The title of this post may seem facetious. After all, even the person most allergic to math, most traumatized by math, still remembers how to count!

The GMAT, of course, generally will not ask you, for example, to count from one to seven. The GMAT may give you a more complex scenario, and ask you to count how many ways can such-and-such happen. For example:

Shakespeare wrote fifteen comedies (including the so-called “romances”), ten histories, and twelve tragedies. If a summer Shakespeare festival always has one comedy, one history, and two tragedies, how many different combinations of plays can the festival host?

As you see, this “counting” is a little more challenging than the kind of “counting” you learned in your salad days. I would like to convince you, though, that you are quite capable of solving problems like this.

## The Fundamental Counting Principle

This one big idea will give you a lot of mileage on any of the problems where the GMAT asks you to count things.

If option #1 has P alternatives and option #2 has Q alternatives (assuming that the two sets of alternatives have no overlap), then total number of different pairs we can form is P*Q. For example: Shakespeare wrote fifteen comedies and ten histories.
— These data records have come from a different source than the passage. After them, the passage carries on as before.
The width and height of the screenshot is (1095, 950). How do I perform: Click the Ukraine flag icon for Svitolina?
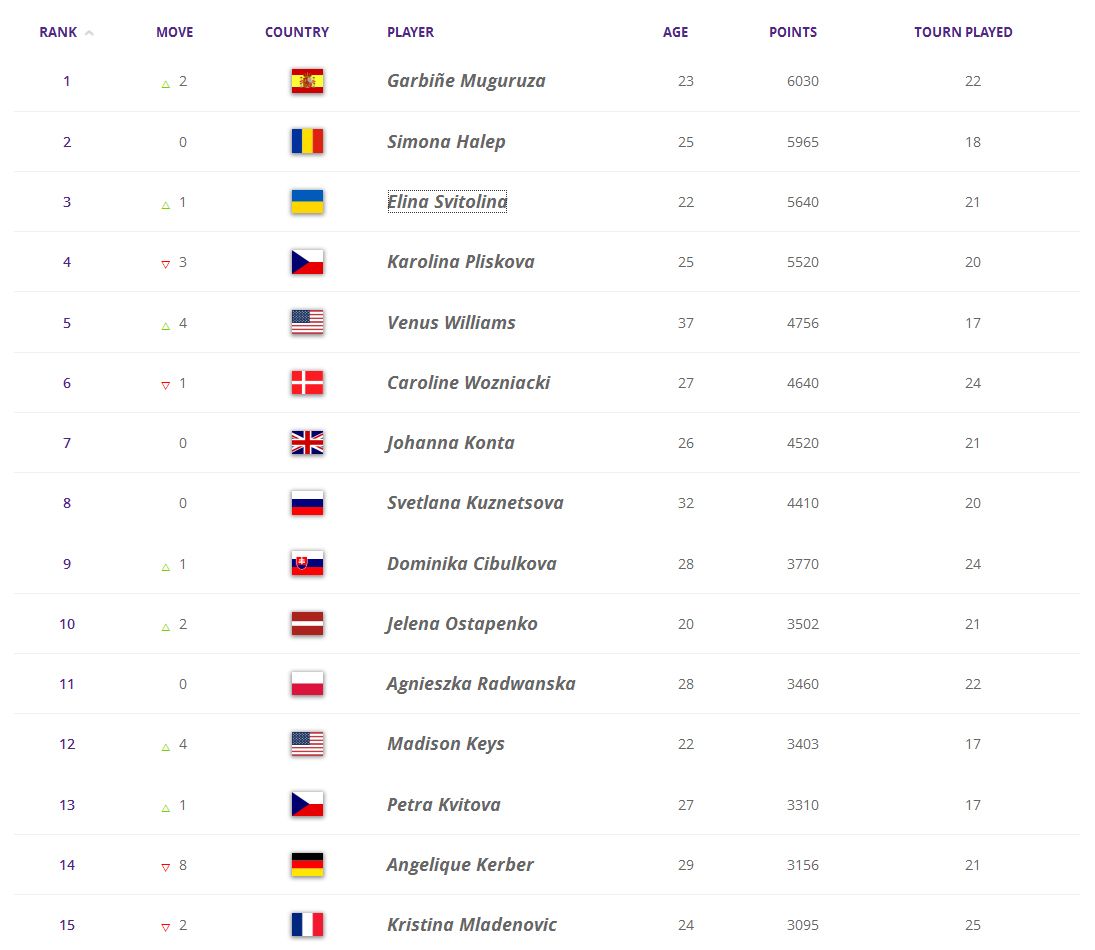(x=307, y=202)
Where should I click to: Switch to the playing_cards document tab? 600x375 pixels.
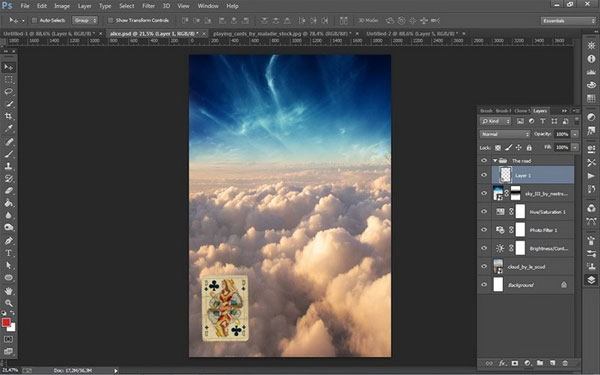[x=282, y=34]
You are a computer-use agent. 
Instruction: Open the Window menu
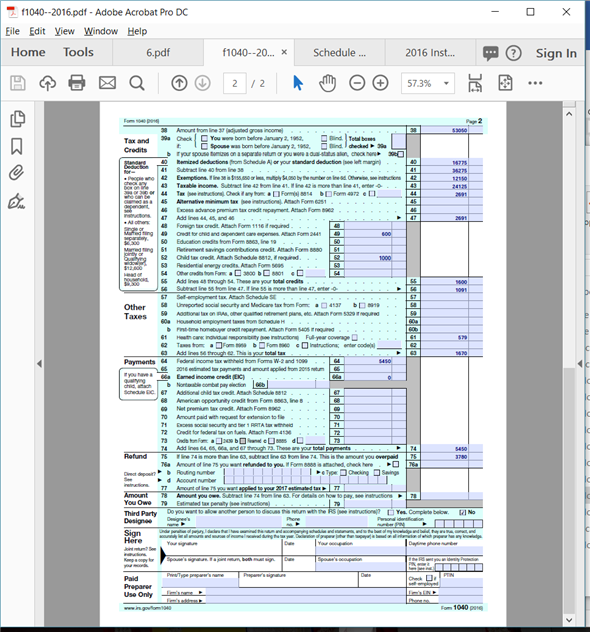[101, 31]
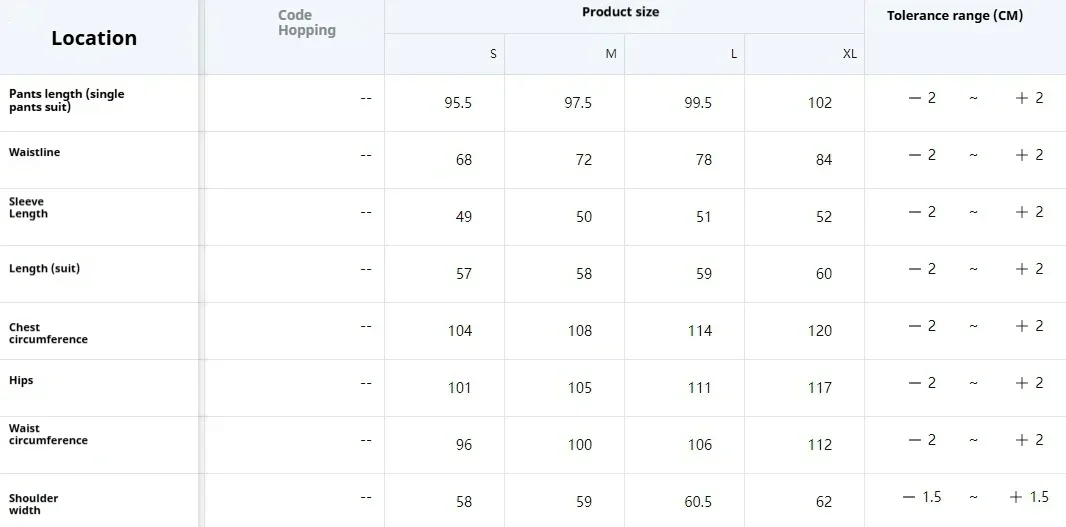Click the Tolerance range (CM) header

955,16
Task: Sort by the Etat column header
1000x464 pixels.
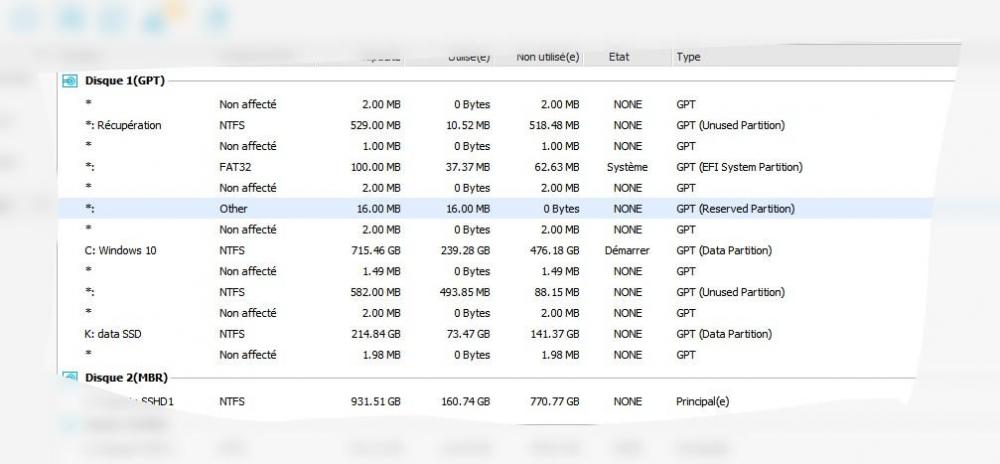Action: [x=620, y=58]
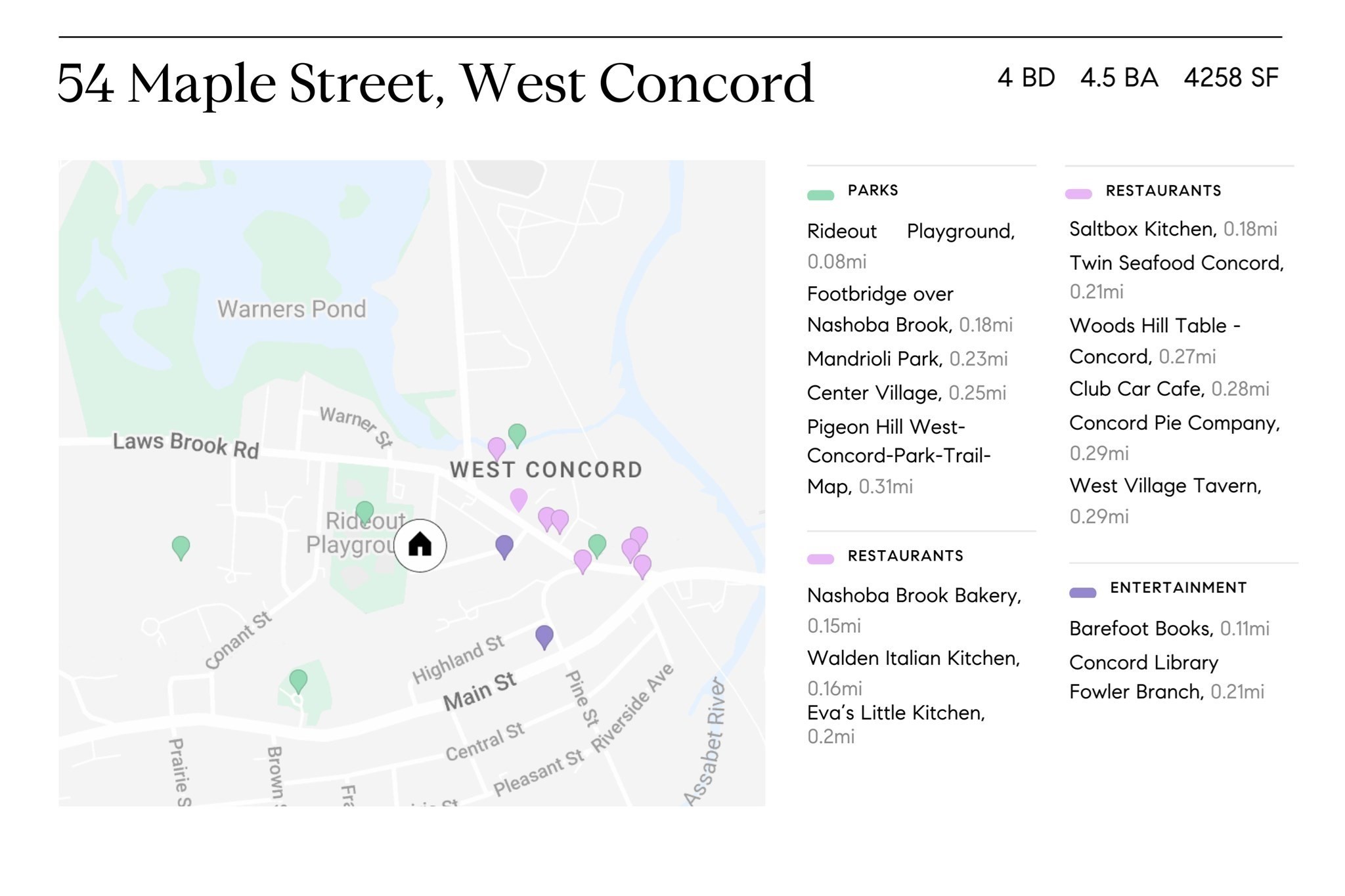Click the green pin near Conant St park
The height and width of the screenshot is (896, 1345).
tap(298, 680)

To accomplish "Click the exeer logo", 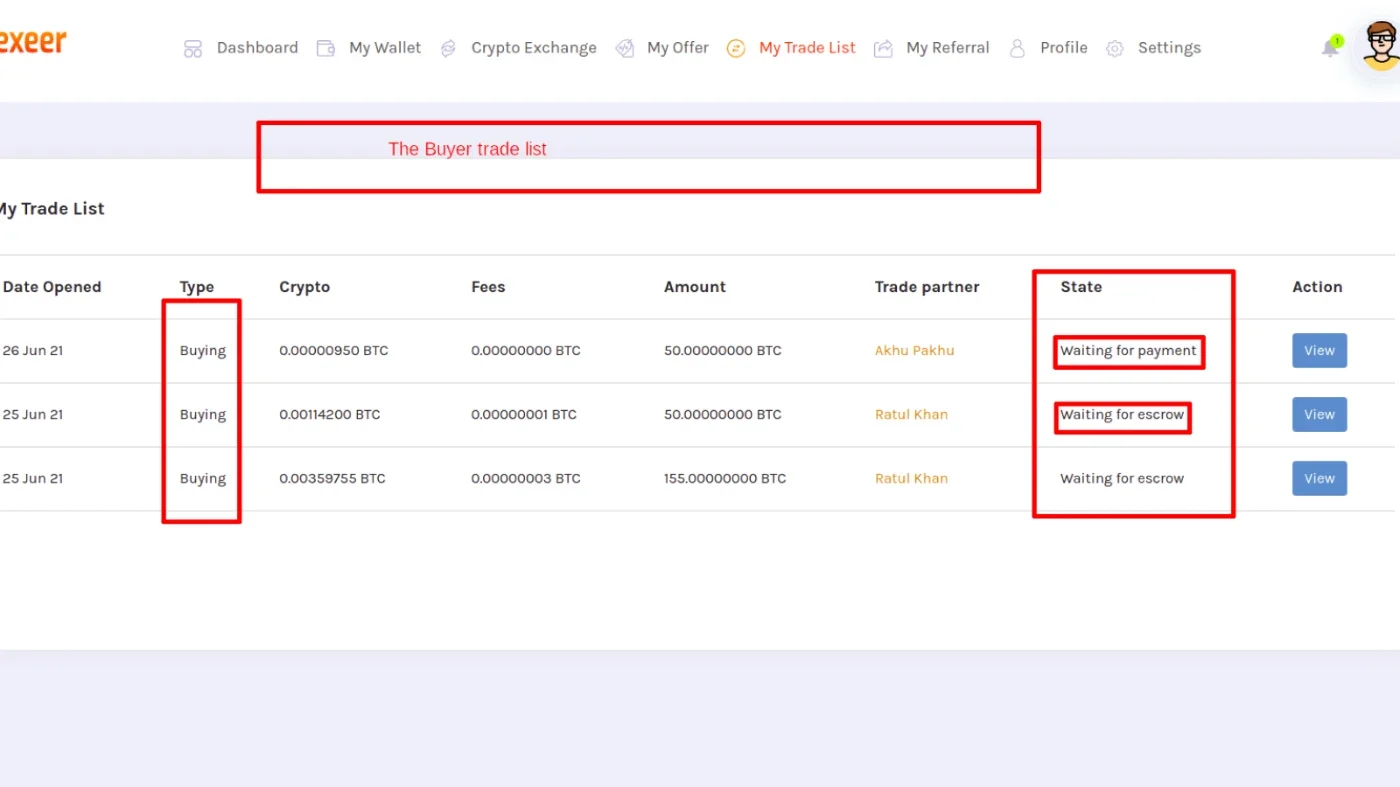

If we want to select one comedy and one history, the total number of possible pairs is 15*10 = 150.

The FCP easily extends from two choices to three or any higher number. However many collections of alternatives there are, you simply multiple the number of alternatives in each set to produce the total number of combinations. For example: Shakespeare wrote fifteen comedies, ten histories, and twelve tragedies. If we are going to pick one of each kind, and ask how many different trios of plays can we create, the total number is simply 15*10*12. BTW, figuring that out without a calculator is not so hard. First, on the 15*12, use the “doubling & halving” trick —– 15 times 2 is 30, and 12 divided by 2 is 6, so 15*12 = 30*6 = 180, and last, the easiest of all, multiplying by ten: 15*12*10 = 1800.

## Permutations and Combinations

Before we can answer the original question posed, we have to clarify some terminology about counting. A **permutation** is a set in which order matters —- AABC is a different permutation from BACA. A **combination** is a set in which order does not matter —- AABC and BACA are the same combination of four letters.

This distinction is important in counting because we have to know whether to include the sets that repeat elements in different order. In question #1 above, the question explicitly asks for combinations. In other words, if we pick *Hamlet* and then *King Lear*, that’s will be considered the same as picking *King Lear* and then *Hamlet*.

This post: https://magoosh.com/gmat/2012/gmat-permutations-and-combinations/ considers permutations and combinations in greater detail. For the purposes of this post, we just have to be careful to consider what we are counting.

## How Many Pairs of Tragedies?

Shakespeare wrote twelve tragedies, and we want to pick a pair from these. How many different pairs can we pick? We will use the FCP.

Let’s break the task into a first choice and a second choice. For the first choice, we can choose any of the 12 tragedies, so we have 12 choices. Suppose, for the sake of argument, we pick *Romeo and Juliet* on the first choice. Now, for the second choice, notice that we don’t still have 12 choices, because we don’t want to pick *Romeo and Juliet* again on the second choice. In general, on the second choice, you have one fewer choice than you had on the first choice, because you don’t want to duplicate whatever element was chosen the first time. Thus, on the second choice there are eleven choices. By the FCP, it would seem the total number of possible pairs of would be 12*11.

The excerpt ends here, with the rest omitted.